- [Records for the exercise]:

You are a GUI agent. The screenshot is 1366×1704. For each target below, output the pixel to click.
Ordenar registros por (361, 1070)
--
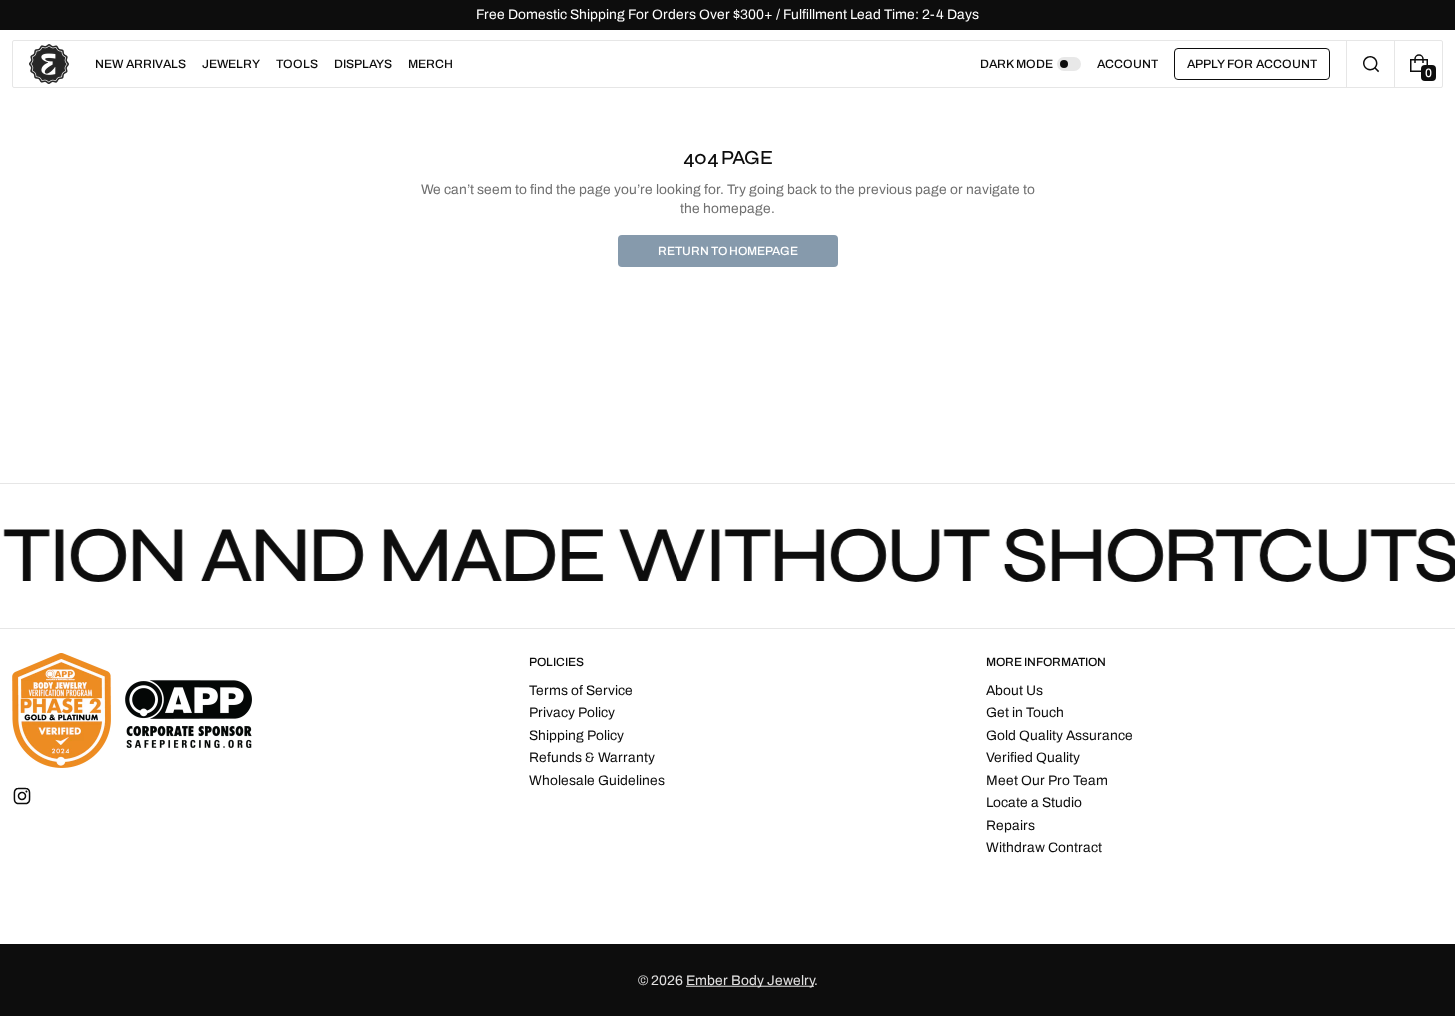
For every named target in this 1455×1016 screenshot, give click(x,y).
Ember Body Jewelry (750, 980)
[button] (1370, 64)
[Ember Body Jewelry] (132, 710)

- [Instructions to follow]: Set down only the lines above that fall between the line holding "You are a GUI" and the line holding "Ordenar registros por (361, 1070)", inclusive, keeping each exact.

- [Solution for this problem]:
You are a GUI agent. The screenshot is 1366×1704. For each target below, output the pixel to click.
Ordenar registros por (361, 1070)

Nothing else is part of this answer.